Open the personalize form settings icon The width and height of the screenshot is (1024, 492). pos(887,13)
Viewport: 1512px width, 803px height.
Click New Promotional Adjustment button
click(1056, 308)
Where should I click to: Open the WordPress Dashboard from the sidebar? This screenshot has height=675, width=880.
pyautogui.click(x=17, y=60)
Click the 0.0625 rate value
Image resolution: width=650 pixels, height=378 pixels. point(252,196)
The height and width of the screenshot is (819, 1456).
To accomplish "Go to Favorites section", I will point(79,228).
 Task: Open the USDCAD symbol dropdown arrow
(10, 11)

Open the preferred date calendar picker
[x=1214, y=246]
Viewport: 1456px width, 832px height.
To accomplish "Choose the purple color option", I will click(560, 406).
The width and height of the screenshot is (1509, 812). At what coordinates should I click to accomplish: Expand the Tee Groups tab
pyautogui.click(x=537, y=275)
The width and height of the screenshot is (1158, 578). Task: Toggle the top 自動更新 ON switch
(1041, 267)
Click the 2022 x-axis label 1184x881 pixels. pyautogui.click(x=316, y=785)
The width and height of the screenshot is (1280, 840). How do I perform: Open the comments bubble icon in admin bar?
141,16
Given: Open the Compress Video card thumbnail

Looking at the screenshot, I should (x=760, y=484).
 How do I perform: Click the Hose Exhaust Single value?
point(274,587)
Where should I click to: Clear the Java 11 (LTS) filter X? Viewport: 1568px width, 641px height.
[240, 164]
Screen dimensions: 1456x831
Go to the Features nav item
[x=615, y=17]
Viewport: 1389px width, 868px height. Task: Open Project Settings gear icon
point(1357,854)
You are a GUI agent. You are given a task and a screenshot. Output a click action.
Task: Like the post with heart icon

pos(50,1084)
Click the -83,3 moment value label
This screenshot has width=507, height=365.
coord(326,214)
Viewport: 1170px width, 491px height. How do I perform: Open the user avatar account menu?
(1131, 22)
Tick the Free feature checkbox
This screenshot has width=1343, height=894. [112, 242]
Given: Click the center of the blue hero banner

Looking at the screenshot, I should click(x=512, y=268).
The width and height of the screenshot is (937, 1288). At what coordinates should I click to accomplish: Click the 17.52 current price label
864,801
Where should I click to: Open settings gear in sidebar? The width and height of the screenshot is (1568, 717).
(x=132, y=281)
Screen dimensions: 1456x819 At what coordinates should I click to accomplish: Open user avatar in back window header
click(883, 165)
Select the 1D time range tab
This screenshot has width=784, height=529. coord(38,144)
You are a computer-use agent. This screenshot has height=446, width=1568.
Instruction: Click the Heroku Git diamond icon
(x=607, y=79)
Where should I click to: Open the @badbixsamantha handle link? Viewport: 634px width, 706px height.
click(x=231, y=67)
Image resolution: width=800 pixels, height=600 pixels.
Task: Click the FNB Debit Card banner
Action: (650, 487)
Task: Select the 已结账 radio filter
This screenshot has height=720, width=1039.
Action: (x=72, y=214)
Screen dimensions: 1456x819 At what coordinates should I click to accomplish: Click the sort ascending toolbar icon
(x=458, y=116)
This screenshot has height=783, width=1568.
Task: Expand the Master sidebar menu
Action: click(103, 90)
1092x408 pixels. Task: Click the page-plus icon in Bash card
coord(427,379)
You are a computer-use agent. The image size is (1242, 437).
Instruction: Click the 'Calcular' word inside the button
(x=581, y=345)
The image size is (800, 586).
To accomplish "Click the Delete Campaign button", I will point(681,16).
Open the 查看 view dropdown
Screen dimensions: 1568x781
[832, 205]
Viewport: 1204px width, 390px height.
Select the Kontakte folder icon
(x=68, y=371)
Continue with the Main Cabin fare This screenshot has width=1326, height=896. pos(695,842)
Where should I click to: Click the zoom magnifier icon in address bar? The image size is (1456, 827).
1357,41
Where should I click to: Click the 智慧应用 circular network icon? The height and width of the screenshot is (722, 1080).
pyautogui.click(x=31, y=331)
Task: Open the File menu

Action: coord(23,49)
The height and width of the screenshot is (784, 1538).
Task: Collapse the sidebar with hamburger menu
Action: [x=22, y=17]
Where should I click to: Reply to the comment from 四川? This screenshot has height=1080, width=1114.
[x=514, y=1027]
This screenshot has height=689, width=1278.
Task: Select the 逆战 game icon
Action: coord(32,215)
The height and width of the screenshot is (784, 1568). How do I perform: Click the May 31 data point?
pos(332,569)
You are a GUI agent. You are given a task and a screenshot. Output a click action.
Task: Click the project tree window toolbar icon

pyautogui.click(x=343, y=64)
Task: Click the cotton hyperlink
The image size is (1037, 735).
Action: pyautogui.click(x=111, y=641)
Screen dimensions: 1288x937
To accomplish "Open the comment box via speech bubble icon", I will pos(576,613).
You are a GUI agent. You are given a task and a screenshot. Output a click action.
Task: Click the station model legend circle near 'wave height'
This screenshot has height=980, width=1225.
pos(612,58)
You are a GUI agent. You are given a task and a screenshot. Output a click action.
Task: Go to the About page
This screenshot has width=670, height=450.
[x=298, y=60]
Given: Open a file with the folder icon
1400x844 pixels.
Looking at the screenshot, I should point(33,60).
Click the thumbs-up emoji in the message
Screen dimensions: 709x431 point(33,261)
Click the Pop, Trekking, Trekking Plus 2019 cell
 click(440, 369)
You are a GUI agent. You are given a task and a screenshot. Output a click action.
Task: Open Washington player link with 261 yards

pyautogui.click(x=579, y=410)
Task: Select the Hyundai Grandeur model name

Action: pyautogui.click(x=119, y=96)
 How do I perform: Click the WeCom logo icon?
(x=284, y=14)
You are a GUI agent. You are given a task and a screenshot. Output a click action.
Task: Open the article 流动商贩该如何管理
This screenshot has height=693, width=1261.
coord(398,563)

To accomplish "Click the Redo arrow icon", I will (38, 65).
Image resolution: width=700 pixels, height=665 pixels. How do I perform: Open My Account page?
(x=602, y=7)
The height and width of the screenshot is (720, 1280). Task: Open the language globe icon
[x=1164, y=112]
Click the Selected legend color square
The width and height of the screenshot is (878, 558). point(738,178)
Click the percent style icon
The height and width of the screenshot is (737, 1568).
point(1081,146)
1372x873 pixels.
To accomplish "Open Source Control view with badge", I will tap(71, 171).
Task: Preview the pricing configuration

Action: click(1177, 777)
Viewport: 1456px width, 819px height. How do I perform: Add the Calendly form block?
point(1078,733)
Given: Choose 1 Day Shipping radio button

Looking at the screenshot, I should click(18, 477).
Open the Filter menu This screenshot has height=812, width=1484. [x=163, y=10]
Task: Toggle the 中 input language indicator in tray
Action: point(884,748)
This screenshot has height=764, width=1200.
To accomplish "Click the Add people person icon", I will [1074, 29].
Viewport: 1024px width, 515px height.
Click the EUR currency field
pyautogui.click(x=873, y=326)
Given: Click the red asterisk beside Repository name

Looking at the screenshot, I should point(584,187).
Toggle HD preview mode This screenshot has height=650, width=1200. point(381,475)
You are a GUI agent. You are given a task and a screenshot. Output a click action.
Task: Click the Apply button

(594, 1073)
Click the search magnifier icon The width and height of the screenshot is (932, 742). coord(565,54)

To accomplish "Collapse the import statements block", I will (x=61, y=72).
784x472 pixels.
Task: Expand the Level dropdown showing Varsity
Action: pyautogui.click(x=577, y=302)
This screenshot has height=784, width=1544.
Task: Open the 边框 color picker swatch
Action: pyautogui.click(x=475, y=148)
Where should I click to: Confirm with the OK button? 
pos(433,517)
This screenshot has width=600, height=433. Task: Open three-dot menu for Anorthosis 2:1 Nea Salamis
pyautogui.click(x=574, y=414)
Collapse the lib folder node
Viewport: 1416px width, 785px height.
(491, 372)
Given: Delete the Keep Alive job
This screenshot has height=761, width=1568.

^^^^

Direction - Print the items above exactly as they appear, from the line with "Task: Preview the pricing configuration" to the line with "Action: pyautogui.click(x=475, y=148)".

Result of this task -
Task: Preview the pricing configuration

Action: click(1177, 777)
Viewport: 1456px width, 819px height. How do I perform: Add the Calendly form block?
point(1078,733)
Given: Choose 1 Day Shipping radio button

Looking at the screenshot, I should click(18, 477).
Open the Filter menu This screenshot has height=812, width=1484. [x=163, y=10]
Task: Toggle the 中 input language indicator in tray
Action: point(884,748)
This screenshot has height=764, width=1200.
To accomplish "Click the Add people person icon", I will [1074, 29].
Viewport: 1024px width, 515px height.
Click the EUR currency field
pyautogui.click(x=873, y=326)
Given: Click the red asterisk beside Repository name

Looking at the screenshot, I should point(584,187).
Toggle HD preview mode This screenshot has height=650, width=1200. point(381,475)
You are a GUI agent. You are given a task and a screenshot. Output a click action.
Task: Click the Apply button

(594, 1073)
Click the search magnifier icon The width and height of the screenshot is (932, 742). coord(565,54)

To accomplish "Collapse the import statements block", I will (x=61, y=72).
784x472 pixels.
Task: Expand the Level dropdown showing Varsity
Action: pyautogui.click(x=577, y=302)
This screenshot has height=784, width=1544.
Task: Open the 边框 color picker swatch
Action: pyautogui.click(x=475, y=148)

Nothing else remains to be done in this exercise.